## [Data shown]

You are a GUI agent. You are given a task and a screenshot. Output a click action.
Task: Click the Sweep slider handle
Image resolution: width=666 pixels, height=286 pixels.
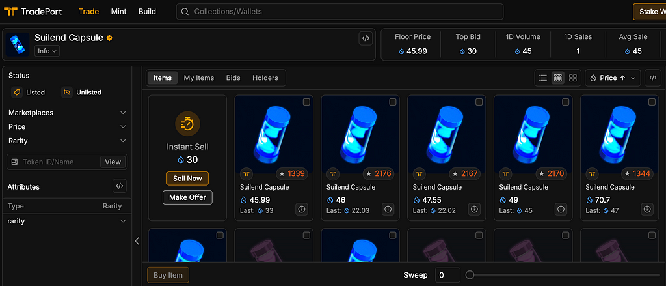point(470,275)
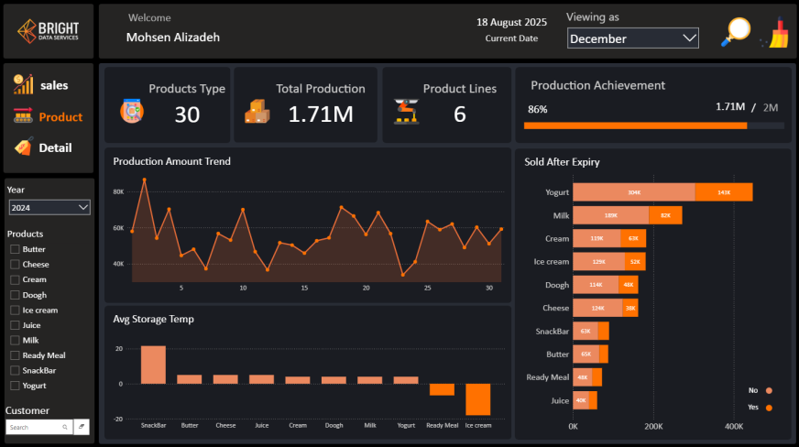Click the SnackBar bar in Avg Storage Temp

pos(153,365)
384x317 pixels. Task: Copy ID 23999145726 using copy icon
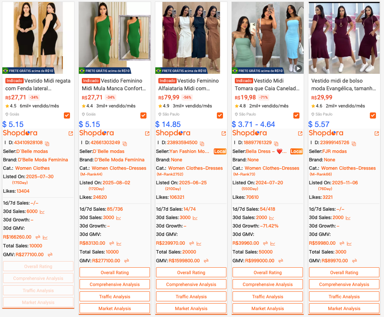click(x=354, y=143)
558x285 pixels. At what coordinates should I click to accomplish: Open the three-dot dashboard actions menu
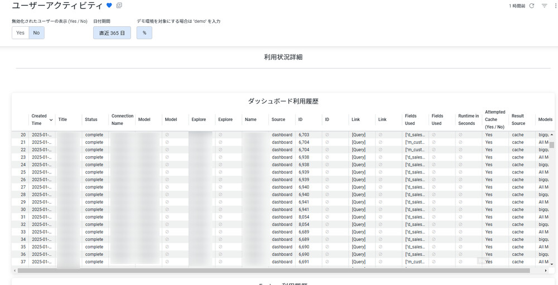(x=555, y=6)
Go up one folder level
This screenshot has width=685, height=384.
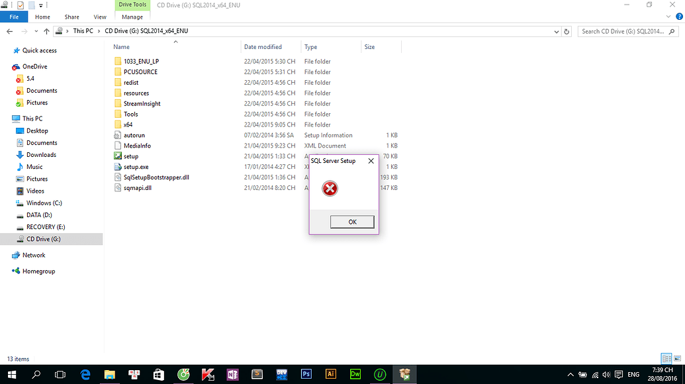coord(46,31)
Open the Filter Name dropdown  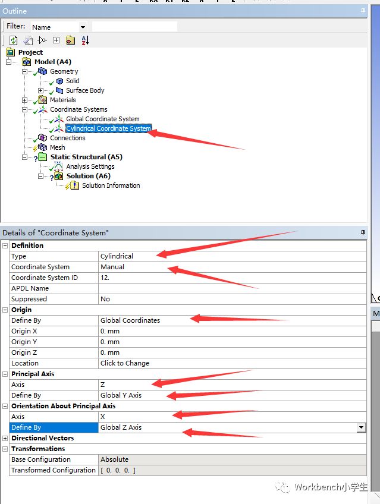(x=83, y=27)
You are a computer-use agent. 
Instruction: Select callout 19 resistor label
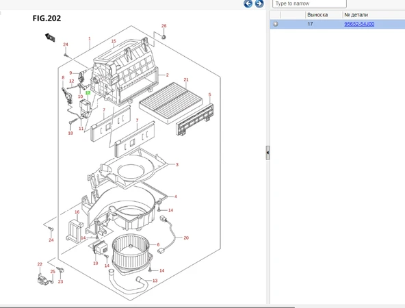point(96,263)
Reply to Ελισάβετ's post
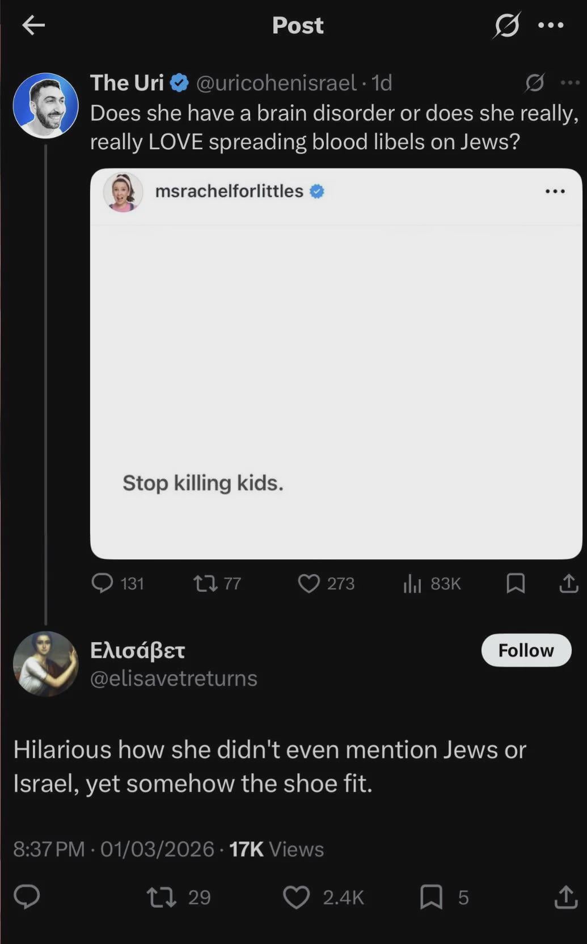This screenshot has width=587, height=944. [x=27, y=897]
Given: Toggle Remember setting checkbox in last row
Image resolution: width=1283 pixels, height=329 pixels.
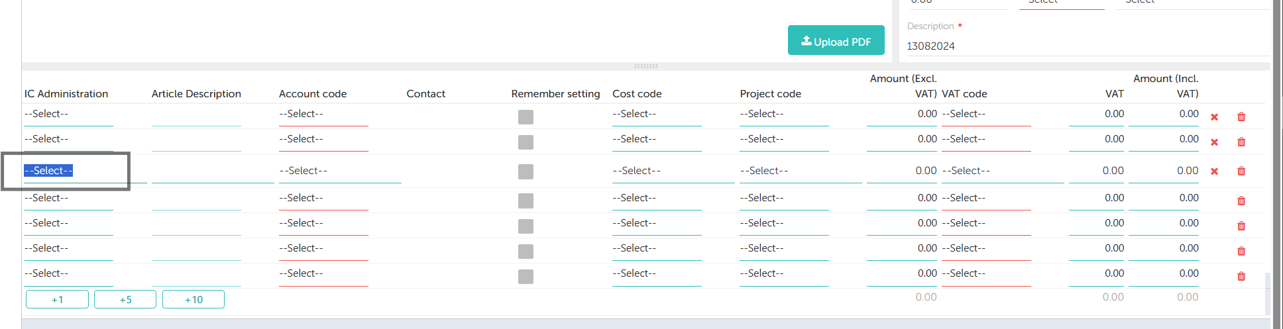Looking at the screenshot, I should (x=526, y=277).
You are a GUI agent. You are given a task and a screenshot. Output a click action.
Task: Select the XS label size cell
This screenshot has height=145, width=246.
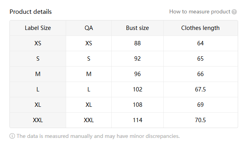click(38, 43)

## [Work item]
In the listing, find the line containing "Reply to Ελισάβετ's post" and repeat it and every later line through the last one, word for word, excluding the pictures.

## [Response box]
Reply to Ελισάβετ's post
This screenshot has width=587, height=944. [x=27, y=897]
Given: Toggle Remember setting checkbox in last row
Image resolution: width=1283 pixels, height=329 pixels.
Looking at the screenshot, I should (x=526, y=277).
You are a GUI agent. You are given a task and a screenshot. Output a click action.
Task: Select the XS label size cell
This screenshot has height=145, width=246.
click(38, 43)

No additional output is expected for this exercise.